Anjali Rao is coming
to Portland Yoga Collective
We’re excited to welcome Anjali Rao to Portland Yoga Collective this March for two powerful and informative workshops. Anjali’s book, Yoga as Embodied Resistance, illuminates the essential—but often unseen—relationships between caste and gender in yoga, bridging scholarship, history and cultural analysis. We’ll discuss how yoga can be a vital path to resistance, agency and collective liberation.
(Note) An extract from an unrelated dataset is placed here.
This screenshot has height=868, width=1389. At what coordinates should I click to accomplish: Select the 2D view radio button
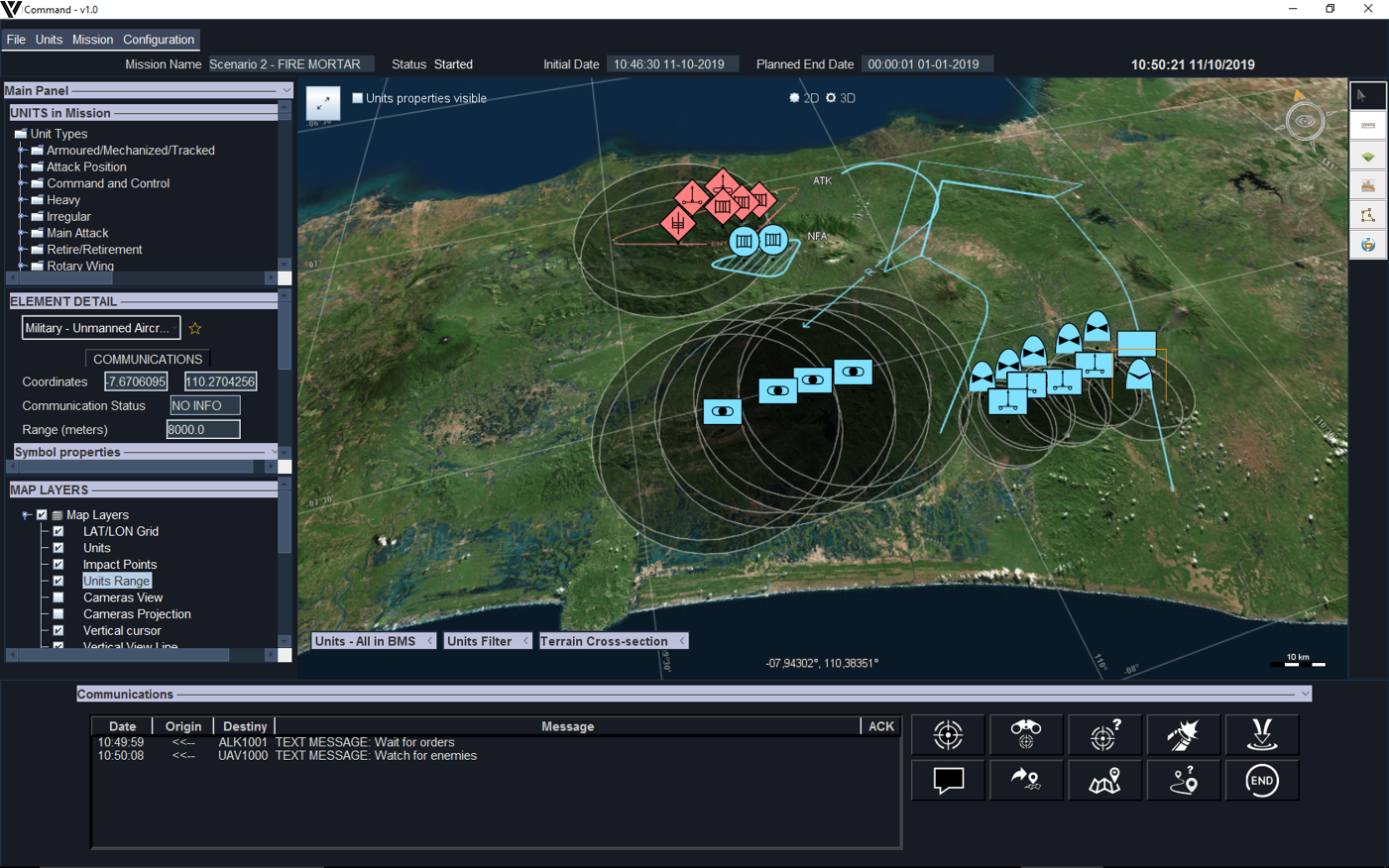click(794, 98)
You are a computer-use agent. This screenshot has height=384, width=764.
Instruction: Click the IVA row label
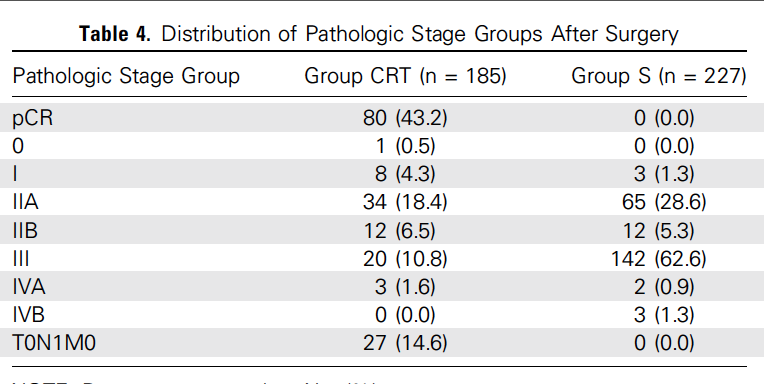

Come with questions, curiosities and an open mind to explore and challenge our notions around our practice.
Workshop Details
The Story of Yoga: A Decolonial and Feminist Lens on History
Saturday, March 28 at 12:30-3pm
Sliding Scale Workshop | $60, $80, $100
We’re offering 2 half priced scholarships – email jess@portlandyogacollective.com
Is Yoga inherently patriarchal? What is feminist history and why is it important and relevant in the context of Yoga? In this workshop, Anjali Rao offers a critical feminist lens on the 2,500 yoga history deconstructing the linkages between caste, gender and power. We trace the complex history of yoga as it traverses through the formations of caste, nation-states, religion and empire and delve into the myriad frameworks in key texts and seek out emergent, common themes in the teachings.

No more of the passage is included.